RIC TV Curitiba (ZYB 413)
- Curitiba, Paraná; Brazil;
- Channels: Digital: 34 (UHF); Virtual: 7;
- Branding: RIC TV

Programming
- Affiliations: Record

Ownership
- Owner: Grupo RIC; (TV Independência Ltda.);

History
- First air date: July 13, 1986
- Former names: TV Independência Curitiba (1986-2000) RIC Curitiba (2000-2007; 2019-2021)
- Former channel numbers: Analog: 7 (VHF, 1986–2018)
- Former affiliations: Rede Manchete (1986–1995)

Technical information
- Licensing authority: ANATEL
- ERP: 8.7 kW
- Transmitter coordinates: 25°23′39.3″S 49°17′2.9″W﻿ / ﻿25.394250°S 49.284139°W

Links
- Public license information: Profile
- Website: ricmais.com.br/curitiba

= RIC TV Curitiba =

RIC TV Curitiba (channel 7) is a Brazilian television station based in Curitiba, Paraná serving as an affiliate of the Record for the metropolitan region. The station is the flagship broadcasting property of the locally-based Grupo RIC, which owns three other stations under the RIC TV name, serving the entirety of the state with its studios being located in the Pilarzinho neighborhood of Curitiba.

==History==
The concession for VHF channel 7 in Curitiba was granted by President João Figueiredo on January 31, 1985, as part of two public competitions won by the Martinez Organizations (the other was for VHF channel 10 in Cascavel, which gave rise to TV Carimã, today RPC Cascavel). Since the group already owned TV Paraná, the concession was sold to businessman Mário Petrelli in February 1986, being one of the embryos of Sistema Sul de Comunicação, together with Rádio Independência (today Rádio Canção Nova Nossa Senhora da Luz), FM 104 (today Jovem Pan FM Curitiba) and TV Vanguarda by Cornélio Procópio, which had been purchased from Grupo Positivo in the year previous.

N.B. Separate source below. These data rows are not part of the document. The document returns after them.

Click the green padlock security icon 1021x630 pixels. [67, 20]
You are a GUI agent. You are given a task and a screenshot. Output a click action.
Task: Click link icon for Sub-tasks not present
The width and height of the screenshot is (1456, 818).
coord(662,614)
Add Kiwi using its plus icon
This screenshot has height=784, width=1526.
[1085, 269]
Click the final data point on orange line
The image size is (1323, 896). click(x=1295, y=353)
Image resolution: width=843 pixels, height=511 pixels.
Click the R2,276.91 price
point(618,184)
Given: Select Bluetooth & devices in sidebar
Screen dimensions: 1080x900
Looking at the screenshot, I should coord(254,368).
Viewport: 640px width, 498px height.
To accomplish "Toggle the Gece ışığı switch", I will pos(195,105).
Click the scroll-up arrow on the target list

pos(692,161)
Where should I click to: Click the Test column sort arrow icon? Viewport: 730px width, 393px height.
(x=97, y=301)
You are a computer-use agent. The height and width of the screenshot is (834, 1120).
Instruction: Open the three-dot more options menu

The SSC planned to establish the station in September 1986, transmitting Rede Manchete programming, which until then had been aired in the capital of Paraná since November 1983 by TV Curitiba. However, the planning was drastically changed when the management of channel 2 decided to bring forward its departure from the network, claiming that it would not broadcast its future telenovela, Novo Amor, under the hypothesis of having commercial losses to the change affiliation if it had good ratings, as was happening with Dona Beija.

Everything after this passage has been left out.